◆ **Data extract**
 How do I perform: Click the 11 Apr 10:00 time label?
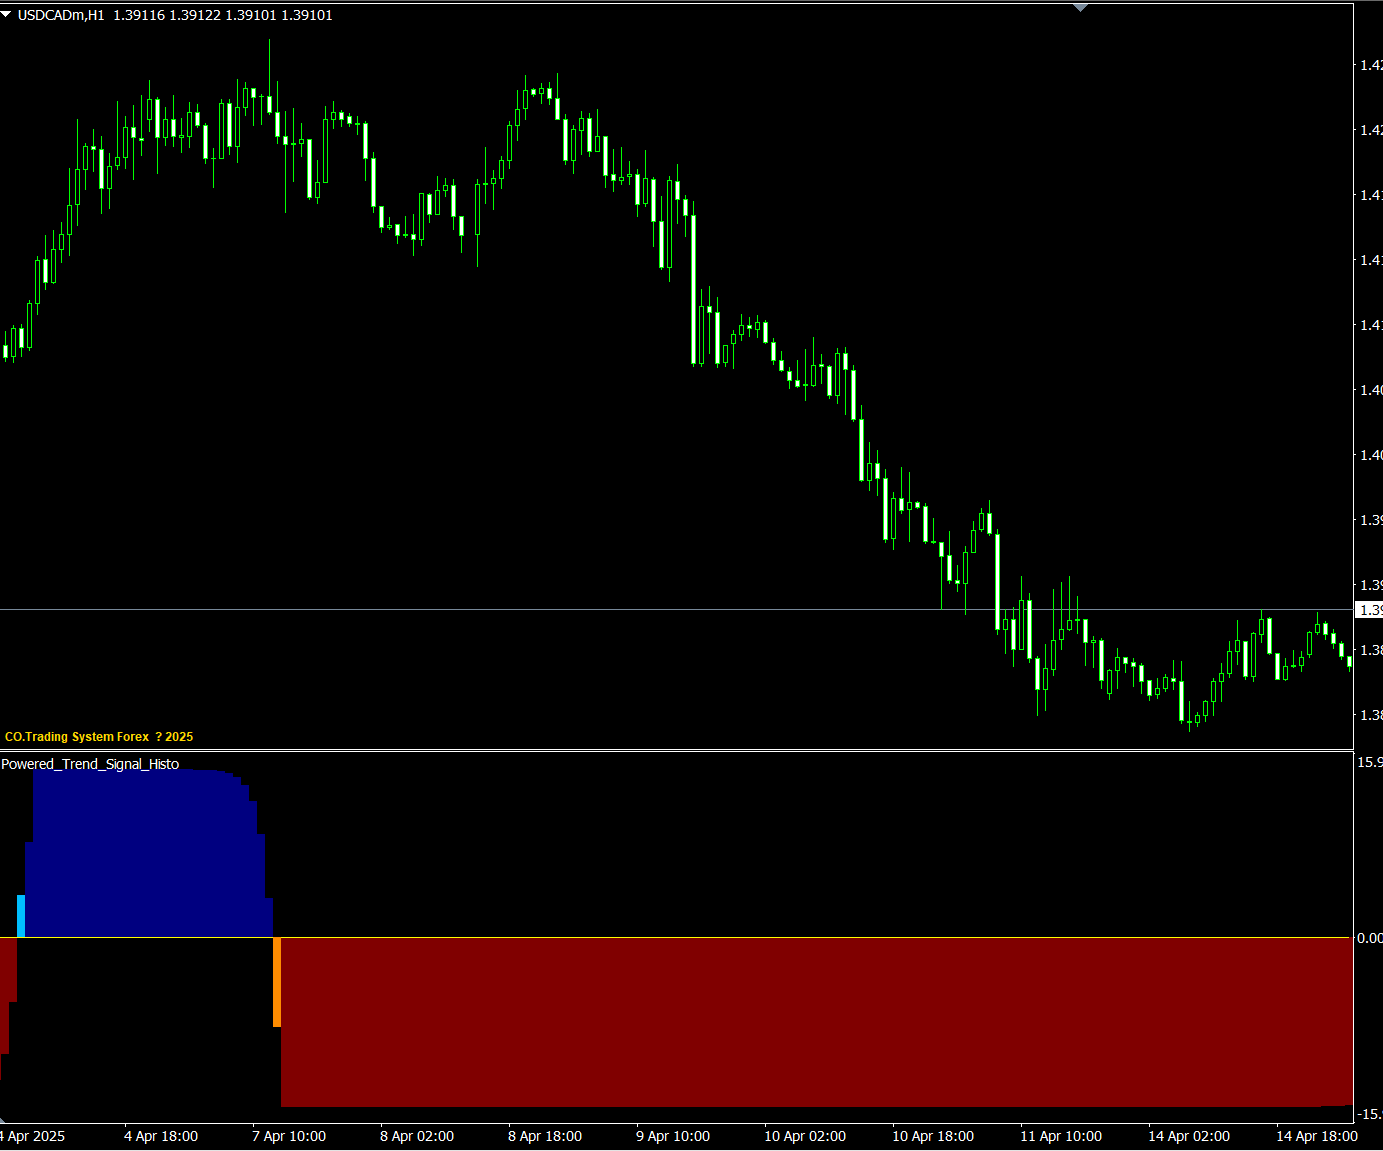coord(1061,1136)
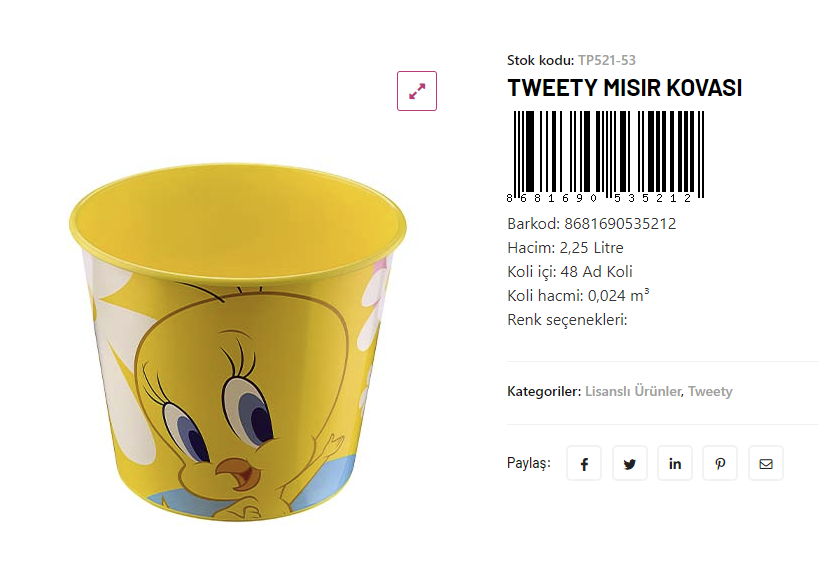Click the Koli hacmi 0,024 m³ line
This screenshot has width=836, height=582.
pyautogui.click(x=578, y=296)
--
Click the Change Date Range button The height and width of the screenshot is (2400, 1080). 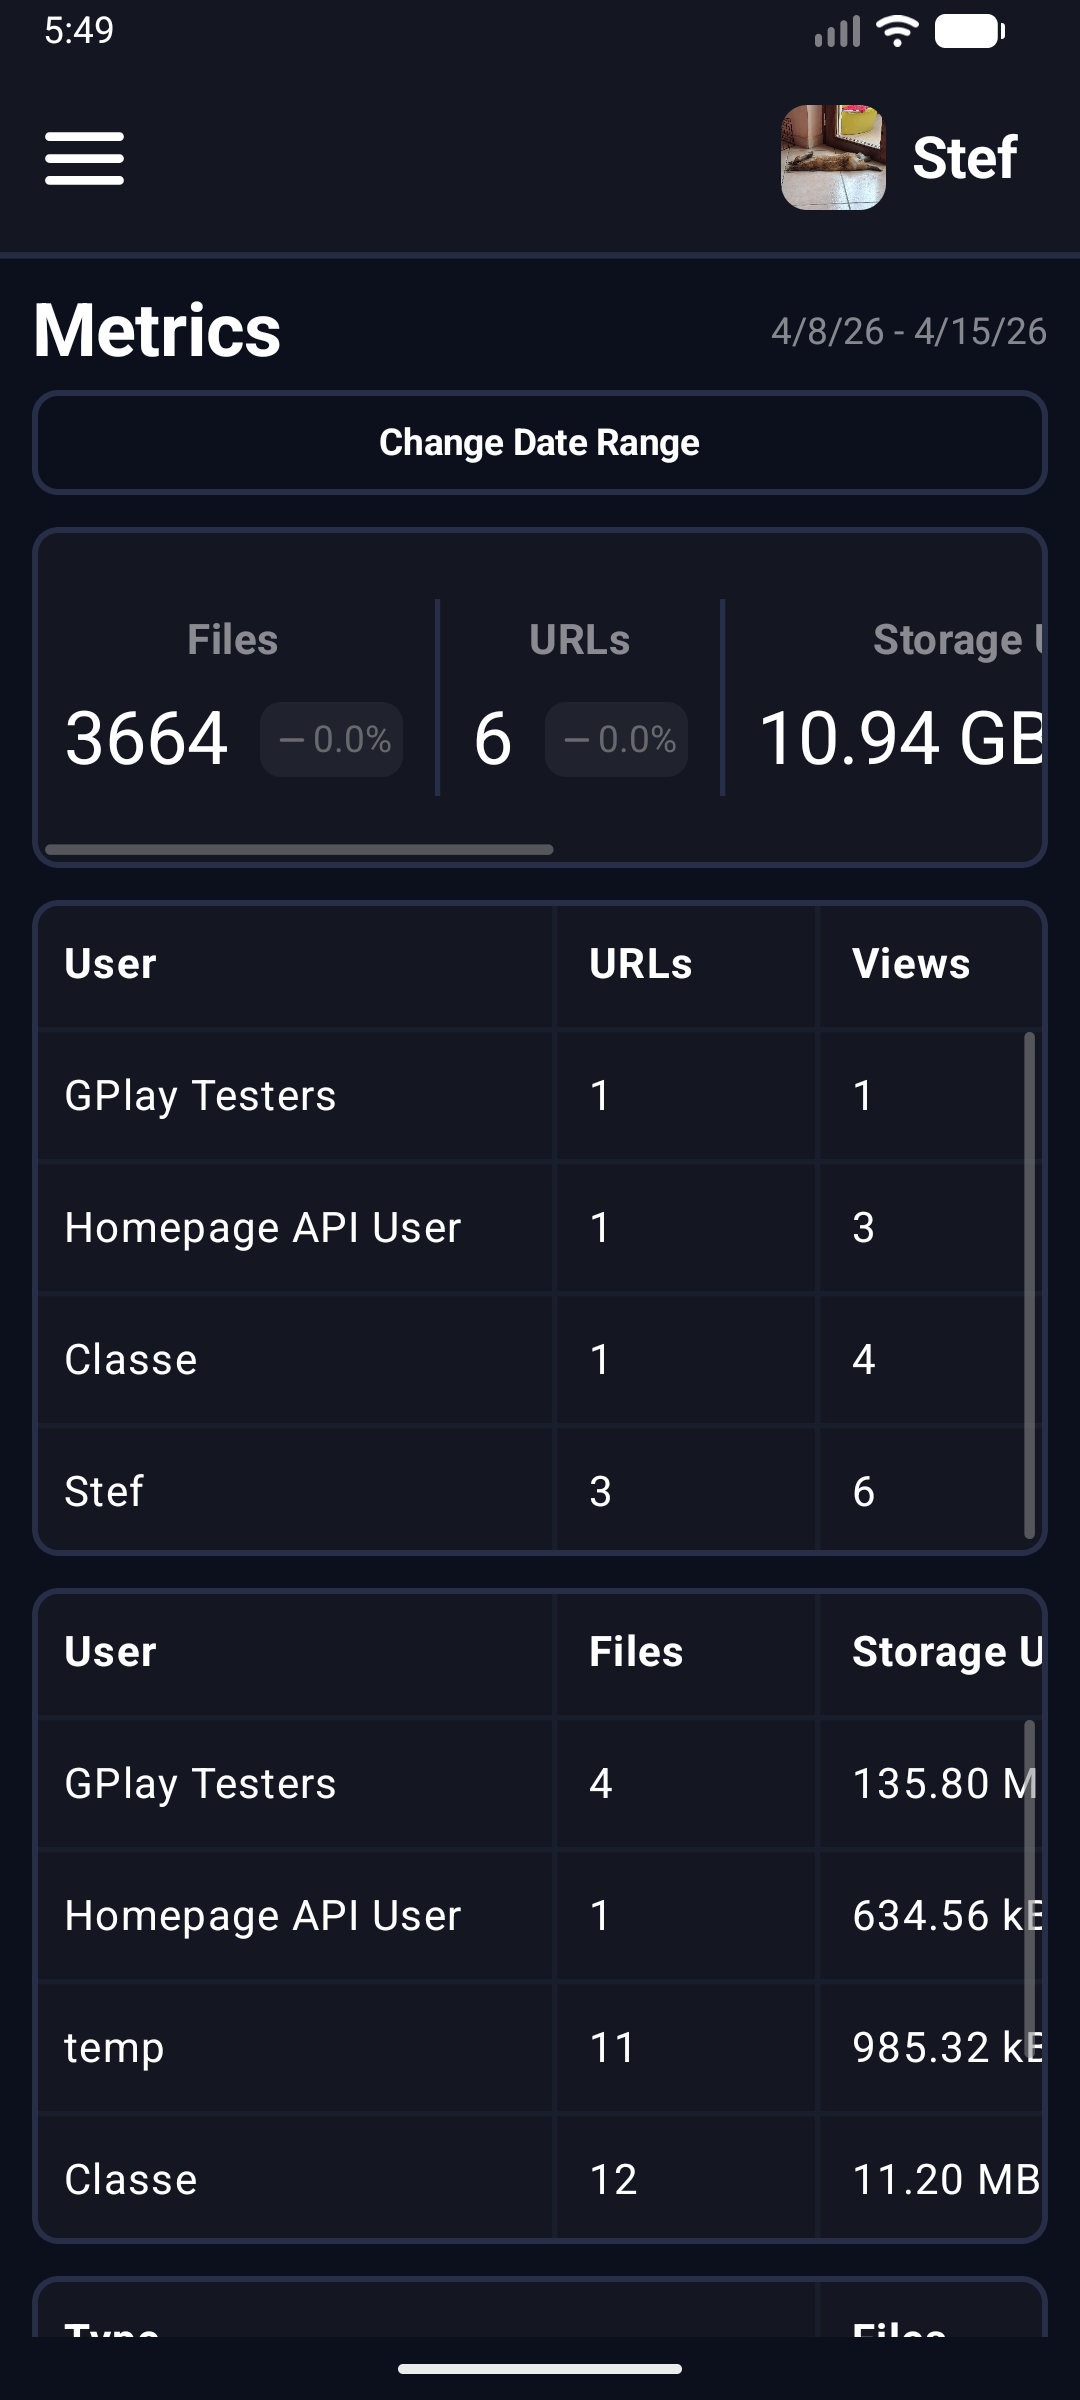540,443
* * *
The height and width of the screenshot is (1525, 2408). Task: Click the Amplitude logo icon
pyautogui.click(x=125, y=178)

◆ **Given exercise**
Reproduce verbatim the lines beginning with the line that contains "The height and width of the screenshot is (1525, 2408)." and continuing through the line that contains "pyautogui.click(x=125, y=178)".

◆ **Solution to the problem**
The height and width of the screenshot is (1525, 2408). Task: Click the Amplitude logo icon
pyautogui.click(x=125, y=178)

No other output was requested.